Le second groupe est celui des « pragmatiques », composé principalement d’actifs, de jeunes et de familles. Les classes moyennes supérieures et aisées sont surreprésentées en son sein. Ce profil n’est donc pas, là non plus, marqué par de fortes contraintes budgétaires et a été relativement préservé par la crise. Pour autant, ces individus n’affichent pas le niveau d’optimisme auquel nous pourrions nous attendre. Sans être totalement pessimistes, ils sont traversés par une forme de « mouais ».

Ensuite viennent les « combatifs ». Leur profil est proche des « pragmatiques », avec cinq ou dix ans de moins. Ils rassemblent donc également des actifs, des jeunes et des familles, à la différence que leurs revenus sont proches de la moyenne. Ces personnes ont été plus impactées par la crise, à hauteur d’un quart d’entre elles. Elles sont également un quart à estimer que les difficultés ne sont pas terminées et que d’autres changements sont à prévoir dans leur situation socioprofessionnelle. Malgré tout, ce groupe est hyper optimiste. Il a confiance en l’avenir et estime que le cours de la vie va bien se dérouler, bien que des obstacles persistent. Ce n’est pas le groupe le plus représenté en France (15 % des sondés), à l’inverse des « pragmatiques » (33 %). Les changements d’habitude vont être tiraillés entre le local et le prix.

Enfin, les « vulnérables » croisent des actifs, des personnes sans emploi et des retraités. Il n’y a pas d’atypisme au niveau de l’âge, mais une légère surreprésentation de foyers avec famille et avec des revenus modestes. Il s’agit du groupe le plus exposé à la crise : un tiers de ces consommateurs ont vécu un impact sur leur situation socioprofessionnelle. Près de la moitié d’entre eux ont subi une baisse de leurs revenus. Un tiers également s’attend encore à un changement en termes de situation socioprofessionnelle et de diminution de revenus à l’avenir. C’est le profil le plus en danger, pour lequel le pessimisme prévaut (seul un tiers est optimiste à long terme). Les intentions de modification de comportement d’achat sont très axées sur le prix.

En quoi la compréhension de ces profils peut constituer un levier stratégique pour les marques et les distributeurs ?

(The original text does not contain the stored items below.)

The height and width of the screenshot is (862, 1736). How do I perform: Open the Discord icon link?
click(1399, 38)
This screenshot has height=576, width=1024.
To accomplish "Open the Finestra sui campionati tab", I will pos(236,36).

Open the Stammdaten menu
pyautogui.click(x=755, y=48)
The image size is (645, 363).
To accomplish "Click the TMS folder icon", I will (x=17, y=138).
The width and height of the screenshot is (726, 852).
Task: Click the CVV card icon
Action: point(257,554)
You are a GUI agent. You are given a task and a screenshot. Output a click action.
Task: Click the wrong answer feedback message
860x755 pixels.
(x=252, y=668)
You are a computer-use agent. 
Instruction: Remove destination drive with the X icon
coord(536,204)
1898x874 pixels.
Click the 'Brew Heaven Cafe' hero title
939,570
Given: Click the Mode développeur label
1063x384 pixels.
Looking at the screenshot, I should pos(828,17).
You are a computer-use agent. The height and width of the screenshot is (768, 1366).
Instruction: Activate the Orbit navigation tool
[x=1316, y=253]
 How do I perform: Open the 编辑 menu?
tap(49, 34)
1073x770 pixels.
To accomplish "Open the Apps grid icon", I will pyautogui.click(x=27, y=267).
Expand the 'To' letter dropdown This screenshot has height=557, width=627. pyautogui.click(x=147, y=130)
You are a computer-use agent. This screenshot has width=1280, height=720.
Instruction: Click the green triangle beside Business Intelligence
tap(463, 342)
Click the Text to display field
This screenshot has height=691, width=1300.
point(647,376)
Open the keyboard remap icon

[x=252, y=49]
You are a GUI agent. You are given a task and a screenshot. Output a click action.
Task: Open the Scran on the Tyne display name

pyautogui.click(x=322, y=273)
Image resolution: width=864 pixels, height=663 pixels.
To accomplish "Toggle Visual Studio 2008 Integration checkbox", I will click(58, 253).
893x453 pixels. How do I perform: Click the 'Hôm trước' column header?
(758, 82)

Lionel Germain : Ce qui est intéressant, pour une enseigne ou pour une marque, c’est de regarder comment se répartissent ces quatre profils au sein de sa clientèle. Quel groupe est sous-représenté, surreprésenté ? Quels sont ses attentes ? Quelles actions mettre en place afin de l’engager sur le long terme ? Si la clientèle d’une enseigne est surtout représentée par les « vulnérables » et les « combatifs », l’accent devra alors être porté sur des offres attractives d’un point de vue prix. S’il s’agit des deux autres groupes, il faudra au contraire investir le champ de promesses plus locales et qualitatives.

Donnons un exemple issu du marché de la bière, avec deux marques au positionnement similaire. Nous avons remarqué que l’une d’entre elles surreprésente les « vulnérables » et l’autre les « pragmatiques ». Or, le profil sociodémographique de la première rassemble moins d’individus aux revenus modestes que la seconde – ce qui est plutôt contre-intuitif. 

L’enjeu pour cette première marque est donc de consolider sa position auprès du groupe des « vulnérables », en activant le levier de la promotion et en étant référencée auprès des discounters, tout en réfléchissant à la façon dont elle peut capter plus de « pragmatiques ». Prendre conscience de ces changements, aussi liés à de nouvelles habitudes comme le télétravail (+ 10 points entre le début de la pandémie et les projections post-Covid), permet de définir les actions importantes à mettre en œuvre.